- Exercise material:
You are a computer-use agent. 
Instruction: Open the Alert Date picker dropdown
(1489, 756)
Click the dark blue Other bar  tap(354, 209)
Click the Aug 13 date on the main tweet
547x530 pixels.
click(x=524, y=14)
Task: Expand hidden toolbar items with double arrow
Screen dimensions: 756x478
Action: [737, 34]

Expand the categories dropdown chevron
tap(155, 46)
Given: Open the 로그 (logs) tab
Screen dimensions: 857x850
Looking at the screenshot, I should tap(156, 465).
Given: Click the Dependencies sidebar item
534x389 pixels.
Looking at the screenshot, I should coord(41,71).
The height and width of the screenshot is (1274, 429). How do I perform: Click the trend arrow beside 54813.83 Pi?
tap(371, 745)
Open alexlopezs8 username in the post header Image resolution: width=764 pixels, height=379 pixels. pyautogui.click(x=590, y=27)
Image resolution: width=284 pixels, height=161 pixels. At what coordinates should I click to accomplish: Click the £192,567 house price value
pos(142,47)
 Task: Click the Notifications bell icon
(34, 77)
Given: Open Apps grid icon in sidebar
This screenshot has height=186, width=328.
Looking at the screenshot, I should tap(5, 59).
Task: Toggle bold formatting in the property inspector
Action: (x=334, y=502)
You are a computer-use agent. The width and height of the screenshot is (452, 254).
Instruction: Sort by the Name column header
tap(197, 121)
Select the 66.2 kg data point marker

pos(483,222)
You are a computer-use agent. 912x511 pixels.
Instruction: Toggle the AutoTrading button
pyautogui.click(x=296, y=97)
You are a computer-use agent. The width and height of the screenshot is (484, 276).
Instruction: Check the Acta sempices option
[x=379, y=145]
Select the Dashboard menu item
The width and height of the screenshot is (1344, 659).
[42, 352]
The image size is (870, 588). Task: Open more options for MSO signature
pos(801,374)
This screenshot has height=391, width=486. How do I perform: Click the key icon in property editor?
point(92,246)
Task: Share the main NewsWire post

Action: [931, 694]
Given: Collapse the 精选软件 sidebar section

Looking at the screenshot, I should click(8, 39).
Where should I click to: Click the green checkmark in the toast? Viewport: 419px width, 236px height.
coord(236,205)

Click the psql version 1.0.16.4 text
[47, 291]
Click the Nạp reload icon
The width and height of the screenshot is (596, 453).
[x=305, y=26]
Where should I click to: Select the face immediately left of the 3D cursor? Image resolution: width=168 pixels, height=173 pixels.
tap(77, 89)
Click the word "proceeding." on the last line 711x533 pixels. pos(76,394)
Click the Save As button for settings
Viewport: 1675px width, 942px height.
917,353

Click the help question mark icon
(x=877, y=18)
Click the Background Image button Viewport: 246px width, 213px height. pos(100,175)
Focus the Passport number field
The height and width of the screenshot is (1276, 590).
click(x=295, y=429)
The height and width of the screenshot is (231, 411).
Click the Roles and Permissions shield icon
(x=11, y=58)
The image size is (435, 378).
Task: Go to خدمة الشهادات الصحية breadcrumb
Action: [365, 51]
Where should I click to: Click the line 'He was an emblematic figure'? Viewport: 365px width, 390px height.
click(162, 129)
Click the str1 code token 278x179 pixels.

- How to complete this task: Top to bottom, set down the whole listing exactly.

- Written response:
You are a computer-use agent. 
Instruction: Open the Alert Date picker dropdown
(1489, 756)
Click the dark blue Other bar  tap(354, 209)
Click the Aug 13 date on the main tweet
547x530 pixels.
click(x=524, y=14)
Task: Expand hidden toolbar items with double arrow
Screen dimensions: 756x478
Action: [737, 34]

Expand the categories dropdown chevron
tap(155, 46)
Given: Open the 로그 (logs) tab
Screen dimensions: 857x850
Looking at the screenshot, I should tap(156, 465).
Given: Click the Dependencies sidebar item
534x389 pixels.
Looking at the screenshot, I should coord(41,71).
The height and width of the screenshot is (1274, 429). How do I perform: Click the trend arrow beside 54813.83 Pi?
tap(371, 745)
Open alexlopezs8 username in the post header Image resolution: width=764 pixels, height=379 pixels. pyautogui.click(x=590, y=27)
Image resolution: width=284 pixels, height=161 pixels. At what coordinates should I click to accomplish: Click the £192,567 house price value
pos(142,47)
 Task: Click the Notifications bell icon
(34, 77)
Given: Open Apps grid icon in sidebar
This screenshot has height=186, width=328.
Looking at the screenshot, I should tap(5, 59).
Task: Toggle bold formatting in the property inspector
Action: (x=334, y=502)
You are a computer-use agent. The width and height of the screenshot is (452, 254).
Instruction: Sort by the Name column header
tap(197, 121)
Select the 66.2 kg data point marker

pos(483,222)
You are a computer-use agent. 912x511 pixels.
Instruction: Toggle the AutoTrading button
pyautogui.click(x=296, y=97)
You are a computer-use agent. The width and height of the screenshot is (484, 276).
Instruction: Check the Acta sempices option
[x=379, y=145]
Select the Dashboard menu item
The width and height of the screenshot is (1344, 659).
[42, 352]
The image size is (870, 588). Task: Open more options for MSO signature
pos(801,374)
This screenshot has height=391, width=486. How do I perform: Click the key icon in property editor?
point(92,246)
Task: Share the main NewsWire post

Action: [931, 694]
Given: Collapse the 精选软件 sidebar section

Looking at the screenshot, I should click(8, 39).
Where should I click to: Click the green checkmark in the toast? Viewport: 419px width, 236px height.
coord(236,205)

Click the psql version 1.0.16.4 text
[47, 291]
Click the Nạp reload icon
The width and height of the screenshot is (596, 453).
[x=305, y=26]
Where should I click to: Select the face immediately left of the 3D cursor? Image resolution: width=168 pixels, height=173 pixels.
tap(77, 89)
Click the word "proceeding." on the last line 711x533 pixels. pos(76,394)
Click the Save As button for settings
Viewport: 1675px width, 942px height.
917,353

Click the help question mark icon
(x=877, y=18)
Click the Background Image button Viewport: 246px width, 213px height. pos(100,175)
Focus the Passport number field
The height and width of the screenshot is (1276, 590).
click(x=295, y=429)
The height and width of the screenshot is (231, 411).
Click the Roles and Permissions shield icon
(x=11, y=58)
The image size is (435, 378).
Task: Go to خدمة الشهادات الصحية breadcrumb
Action: [365, 51]
Where should I click to: Click the line 'He was an emblematic figure'? Viewport: 365px width, 390px height.
click(162, 129)
Click the str1 code token 278x179 pixels.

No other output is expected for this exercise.